## Text block
Politically, Swinburne saw himself as an apostle of liberalism, supporting ‘self-reliance, self-dependence, self-respect’ in the nation and the individual. His anti-theism, his justification of free speech and his belief in ‘art for art’s sake’ were interlocking defences of the right to self-rule. But it often seems to be the defending that interests him as much as the freedom. As a teenager he wrote an ‘Ode to Mazzini’ (1857), which praises the exiled rebel for thirty years of opposition to tyranny, its enforcers and PR tactics:
Such honour ever follows thee
In peril, banishment and blame.
And all the loud blind world calls shame,
Lives, and shall live, thy glorious name
Tho’ death, that scorns the robèd slave,
Embrace thee, and a chainless grave.
Whilst thou lives, there is one
Free in soul beneath the sun.
Mazzini might die ‘chainless’, but the young poet’s sense of honour felt shackled. ‘Too long the world has waited,’ the second stanza begins, ‘Against his chain the growing thunder yearns/With hot swift pulses all the silence burns.’ In the last poem in Francis O’Gorman’s Oxford edition, ‘The Transvaal’ (1899), republican freedom is still under attack and Swinburne is still fuming: ‘Patience, long sick to death, is dead,’ it begins. ‘Too long/Have sloth and doubt and treason bidden us be/What Cromwell’s England was not … a commonweal that brooked no wrong.’ This time, the Boers were running ‘agape with jaws afoam’, savaging where ‘none may fight or flee’; ‘Strike, England, and strike home,’ the poem demands. The appeal to Cromwell can’t disguise the fact that the ardent republican Swinburne is now supporting the British Empire, in a sonnet published in the Times and modelled on Kipling’s. But the enemy are still attack dogs whose ‘foul tongues’ ‘defy the truth’, while the righteous must still endure intolerable delay.
Between the ‘Ode to Mazzini’ and ‘The Transvaal’, that theme of holding out against overwhelming opposition remains a constant amid a dazzling variety of genres and prosodies. There are ballads, whose singers robustly lament their fate while on the gallows (‘A Reiver’s Neck-Verse’) or compose extended variations on it from the grave (‘The Tyneside Widow’). There are thousands of lines of verse tragedy on families living out a curse: Atalanta in Calydon, three plays on the grim fate of Mary Stuart and her lover, and three versions of the doomed affair of Tristram (‘Queen Yseult’, ‘Tristram and Iseult’, ‘The Sailing of the Swallow’). There are many lyric poems set on cliffs, beaches or marshes which must endure the relentless assault of the waves, as in ‘By the North Sea’:
The waves are as ranks enrolled
Too close for the storm to sever:
The fens lie naked and cold,
But their heart fails utterly never:
The lists are set from of old,
And the warfare endureth for ever.

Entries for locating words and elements
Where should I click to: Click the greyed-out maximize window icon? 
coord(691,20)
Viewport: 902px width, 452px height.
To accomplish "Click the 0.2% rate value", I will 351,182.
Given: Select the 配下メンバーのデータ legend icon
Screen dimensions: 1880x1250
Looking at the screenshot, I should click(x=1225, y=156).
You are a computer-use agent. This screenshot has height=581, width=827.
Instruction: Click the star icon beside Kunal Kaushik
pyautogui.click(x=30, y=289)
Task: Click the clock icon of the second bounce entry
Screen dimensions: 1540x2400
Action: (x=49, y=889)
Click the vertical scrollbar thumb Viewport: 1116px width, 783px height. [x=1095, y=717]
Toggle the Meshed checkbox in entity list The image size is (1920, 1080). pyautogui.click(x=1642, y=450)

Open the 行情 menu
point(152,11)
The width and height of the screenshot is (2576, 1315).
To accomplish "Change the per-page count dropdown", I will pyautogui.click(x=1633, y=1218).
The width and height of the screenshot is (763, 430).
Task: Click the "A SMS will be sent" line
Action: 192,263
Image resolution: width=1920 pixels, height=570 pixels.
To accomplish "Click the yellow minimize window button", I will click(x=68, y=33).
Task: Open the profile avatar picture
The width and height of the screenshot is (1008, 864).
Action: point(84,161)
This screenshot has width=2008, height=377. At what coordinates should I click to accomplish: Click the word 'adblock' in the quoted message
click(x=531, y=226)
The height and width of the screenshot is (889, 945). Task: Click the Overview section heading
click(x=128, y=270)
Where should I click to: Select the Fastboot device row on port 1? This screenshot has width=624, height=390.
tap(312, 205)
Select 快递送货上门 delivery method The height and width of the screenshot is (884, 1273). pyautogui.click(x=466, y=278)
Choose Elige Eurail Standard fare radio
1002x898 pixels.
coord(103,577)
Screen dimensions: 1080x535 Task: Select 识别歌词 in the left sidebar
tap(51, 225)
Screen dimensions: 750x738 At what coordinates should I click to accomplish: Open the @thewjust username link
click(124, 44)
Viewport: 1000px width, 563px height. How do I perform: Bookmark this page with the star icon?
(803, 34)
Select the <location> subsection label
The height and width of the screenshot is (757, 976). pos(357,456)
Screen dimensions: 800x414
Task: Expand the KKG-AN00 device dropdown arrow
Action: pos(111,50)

## Exercise task 1
Transcribe the Swinburne excerpt exactly, everything from "Politically, Swinburne saw" down to "a chainless grave.".
## Exercise task 2
Rewrite the paragraph of the Swinburne excerpt beginning "Between the ‘Ode to Mazzini’ and ‘The Transvaal’" as a short bulleted list that keeps its main facts.
## Exercise task 3
Take the Swinburne excerpt further, picking up right after its final quoted line.

## Final answer 1
Politically, Swinburne saw himself as an apostle of liberalism, supporting ‘self-reliance, self-dependence, self-respect’ in the nation and the individual. His anti-theism, his justification of free speech and his belief in ‘art for art’s sake’ were interlocking defences of the right to self-rule. But it often seems to be the defending that interests him as much as the freedom. As a teenager he wrote an ‘Ode to Mazzini’ (1857), which praises the exiled rebel for thirty years of opposition to tyranny, its enforcers and PR tactics:
Such honour ever follows thee
In peril, banishment and blame.
And all the loud blind world calls shame,
Lives, and shall live, thy glorious name
Tho’ death, that scorns the robèd slave,
Embrace thee, and a chainless grave.

## Final answer 2
- From the ‘Ode to Mazzini’ to ‘The Transvaal’, the theme of holding out against overwhelming opposition stays constant across a wide variety of genres and prosodies.
- Ballads: singers lament their fate on the gallows (‘A Reiver’s Neck-Verse’) or compose extended variations on it from the grave (‘The Tyneside Widow’).
- Verse tragedy: thousands of lines on families living out a curse, including Atalanta in Calydon, three plays on Mary Stuart and her lover, and three versions of Tristram’s doomed affair (‘Queen Yseult’, ‘Tristram and Iseult’, ‘The Sailing of the Swallow’).
- Lyric poems: many are set on cliffs, beaches or marshes that must endure the relentless assault of the waves, as in ‘By the North Sea’.

## Final answer 3
There are numerous elegies, which dwell at length on what the mourners must now live without, like the farewell to Baudelaire, ‘Ave Atque Vale’:
And now no sacred staff shall break in blossom,
No choral salutation lure to light
A spirit sick with perfume and sweet night
And love’s tired eyes and hands and barren bosom.
There is no help for these things; none to mend,
And none to mar; not all our songs, O friend,
Will make death clear or make life durable.
This is the 16th stanza in this vein; the litany of ‘no’ and ‘not’ (I count 34) spares the reader no detail of the loss. And there are poems that combine curses, doomed love, the sea and the elegy, such as ‘The Death of Richard Wagner’, whose penultimate stanza describes the effect of hearing his music:
As a vision of heaven from the hollows of
ocean, that none but a god might see,
Rose out of the silence of things unknown of
a presence, a form, a might,
And we heard as a prophet that hears God’s
message against him, and may not flee.
Swinburne’s grandest theme of all, the indomitable spirit of man unable to escape the remorseless pursuit of time, is a variant on the same line. No dialogue or persuasion is possible, nor escape, nor indifference: you simply have to stand there and face it.
But despite reverberating with the sounds of God’s rejection, the Wagner poem closes on a surprisingly cheerful note:
Eye might not endure it, but ear and heart with a rapture of dark delight,
With a terror and wonder whose core was joy, and a passion of thought set free.
Felt inly the rising of doom divine as a sundawn risen to sight
From the depths of the sea.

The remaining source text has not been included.